Brief: Copy each of the records below verbatim, line for line, with no changes.
----
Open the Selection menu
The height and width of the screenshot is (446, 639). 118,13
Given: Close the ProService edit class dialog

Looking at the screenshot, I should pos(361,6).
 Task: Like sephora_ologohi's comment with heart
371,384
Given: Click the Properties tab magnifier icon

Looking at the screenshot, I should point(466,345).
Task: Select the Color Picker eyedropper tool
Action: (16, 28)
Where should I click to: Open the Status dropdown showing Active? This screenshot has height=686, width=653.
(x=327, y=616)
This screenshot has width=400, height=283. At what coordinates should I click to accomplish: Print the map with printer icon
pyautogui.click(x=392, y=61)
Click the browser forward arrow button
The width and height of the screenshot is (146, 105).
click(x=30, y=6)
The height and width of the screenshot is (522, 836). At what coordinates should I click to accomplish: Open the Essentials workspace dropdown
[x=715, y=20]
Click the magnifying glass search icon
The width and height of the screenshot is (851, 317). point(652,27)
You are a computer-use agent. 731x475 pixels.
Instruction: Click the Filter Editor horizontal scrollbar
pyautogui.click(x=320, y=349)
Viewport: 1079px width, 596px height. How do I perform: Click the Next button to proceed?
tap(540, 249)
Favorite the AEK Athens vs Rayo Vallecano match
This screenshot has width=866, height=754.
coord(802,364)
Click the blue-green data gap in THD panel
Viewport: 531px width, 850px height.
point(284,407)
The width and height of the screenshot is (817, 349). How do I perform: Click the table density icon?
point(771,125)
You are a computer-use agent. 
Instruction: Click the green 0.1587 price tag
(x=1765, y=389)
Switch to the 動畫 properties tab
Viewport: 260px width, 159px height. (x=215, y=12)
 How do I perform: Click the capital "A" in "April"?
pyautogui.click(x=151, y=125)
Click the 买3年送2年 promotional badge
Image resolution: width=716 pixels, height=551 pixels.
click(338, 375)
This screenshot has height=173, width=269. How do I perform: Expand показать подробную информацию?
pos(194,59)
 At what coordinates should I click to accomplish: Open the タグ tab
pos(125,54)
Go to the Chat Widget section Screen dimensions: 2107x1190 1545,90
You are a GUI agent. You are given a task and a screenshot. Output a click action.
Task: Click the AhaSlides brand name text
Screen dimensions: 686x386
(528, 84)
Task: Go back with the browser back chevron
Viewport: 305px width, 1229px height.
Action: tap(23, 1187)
----
Expected output:
Open the Selection menu
The height and width of the screenshot is (446, 639). 118,13
Given: Close the ProService edit class dialog

Looking at the screenshot, I should pos(361,6).
 Task: Like sephora_ologohi's comment with heart
371,384
Given: Click the Properties tab magnifier icon

Looking at the screenshot, I should point(466,345).
Task: Select the Color Picker eyedropper tool
Action: (16, 28)
Where should I click to: Open the Status dropdown showing Active? This screenshot has height=686, width=653.
(x=327, y=616)
This screenshot has width=400, height=283. At what coordinates should I click to accomplish: Print the map with printer icon
pyautogui.click(x=392, y=61)
Click the browser forward arrow button
The width and height of the screenshot is (146, 105).
click(x=30, y=6)
The height and width of the screenshot is (522, 836). At what coordinates should I click to accomplish: Open the Essentials workspace dropdown
[x=715, y=20]
Click the magnifying glass search icon
The width and height of the screenshot is (851, 317). point(652,27)
You are a computer-use agent. 731x475 pixels.
Instruction: Click the Filter Editor horizontal scrollbar
pyautogui.click(x=320, y=349)
Viewport: 1079px width, 596px height. How do I perform: Click the Next button to proceed?
tap(540, 249)
Favorite the AEK Athens vs Rayo Vallecano match
This screenshot has width=866, height=754.
coord(802,364)
Click the blue-green data gap in THD panel
Viewport: 531px width, 850px height.
point(284,407)
The width and height of the screenshot is (817, 349). How do I perform: Click the table density icon?
point(771,125)
You are a computer-use agent. 
Instruction: Click the green 0.1587 price tag
(x=1765, y=389)
Switch to the 動畫 properties tab
Viewport: 260px width, 159px height. (x=215, y=12)
 How do I perform: Click the capital "A" in "April"?
pyautogui.click(x=151, y=125)
Click the 买3年送2年 promotional badge
Image resolution: width=716 pixels, height=551 pixels.
click(338, 375)
This screenshot has height=173, width=269. How do I perform: Expand показать подробную информацию?
pos(194,59)
 At what coordinates should I click to accomplish: Open the タグ tab
pos(125,54)
Go to the Chat Widget section Screen dimensions: 2107x1190 1545,90
You are a GUI agent. You are given a task and a screenshot. Output a click action.
Task: Click the AhaSlides brand name text
Screen dimensions: 686x386
(528, 84)
Task: Go back with the browser back chevron
Viewport: 305px width, 1229px height.
Action: tap(23, 1187)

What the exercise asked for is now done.